Complete end-to-end workflow for adding a new user:

Step 1: User Generates SSH Key Pair

User (on their local machine):

# Generate SSH key pair
ssh-keygen -t ed25519 -C "alice@company.com" -f ~/.ssh/containarium_alice

# Output:
# Generating public/private ed25519 key pair.
# Enter passphrase (empty for no passphrase): [optional]
# Your identification has been saved in ~/.ssh/containarium_alice
# Your public key has been saved in ~/.ssh/containarium_alice.pub

# View and copy public key to send to admin
cat ~/.ssh/containarium_alice.pub
# ssh-ed25519 AAAAC3NzaC1lZDI1NTE5AAAAIJqL+XYZ... alice@company.com

Step 2: Admin Creates Container

Admin receives public key and creates container:

# Save user's public key to file
echo 'ssh-ed25519 AAAAC3NzaC1lZDI1NTE5AAAAIJqL... alice@company.com' > /tmp/alice.pub

# SSH to jump server
ssh admin@<jump-server-ip>

# Create container with user's public key
# This automatically:
#   1. Creates jump server account for alice (proxy-only, no shell)

Dataset content –
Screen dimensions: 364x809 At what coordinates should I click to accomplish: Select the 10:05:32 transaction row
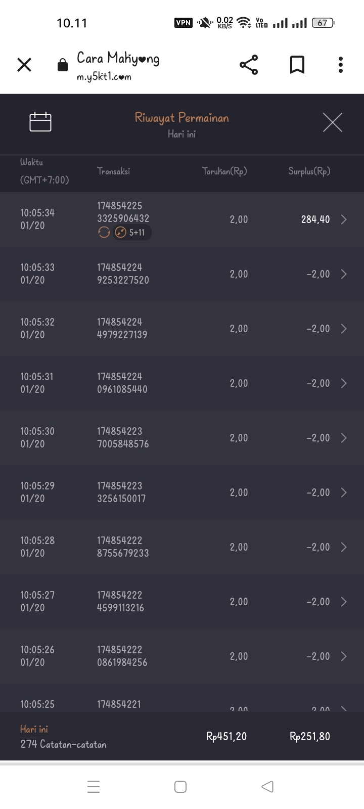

Problems to solve –
[1] In the workflow for adding a new user, why does the user run `cat` on the `.pub` file at the end of Step 1? Answer in one to three sentences.
[2] Continue the new-user workflow from its last line.

Answers to the exercise –
[1] The user displays the public key so it can be copied and sent to the admin. The admin then saves that key to a file and uses it to create the user's container.

[2]
#   2. Creates alice-container with SSH access
#   3. Sets up SSH keys for both
sudo containarium create alice --ssh-key /tmp/alice.pub

# Output:
# ✓ Creating jump server account: alice (proxy-only)
# ✓ Creating container for user: alice
# ✓ Container started: alice-container
# ✓ IP Address: 10.0.3.100
# ✓ Installing Docker and dev tools
# ✓ Container alice-container created successfully!
#
# ✓ Jump server account: alice@35.229.246.67 (proxy-only, no shell)
# ✓ Container access: alice@10.0.3.100
#
# Send this to user:
#   Jump Server: 35.229.246.67 (user: alice)
#   Container IP: 10.0.3.100
#   Username: alice

# Enable auto-start for spot instance recovery
sudo incus config set alice-container boot.autostart true

Step 3: Admin Sends Connection Info to User

Method 1: Export SSH Config (Recommended)

# Admin exports SSH configuration
sudo containarium export alice --jump-ip 35.229.246.67 --key ~/.ssh/containarium_alice > alice-ssh-config.txt

# Send alice-ssh-config.txt to user via email/Slack

Method 2: Manual SSH Config

Admin sends to user via email/Slack:

Your development container is ready!

Jump Server IP: 35.229.246.67
Your Username: alice (for both jump server and container)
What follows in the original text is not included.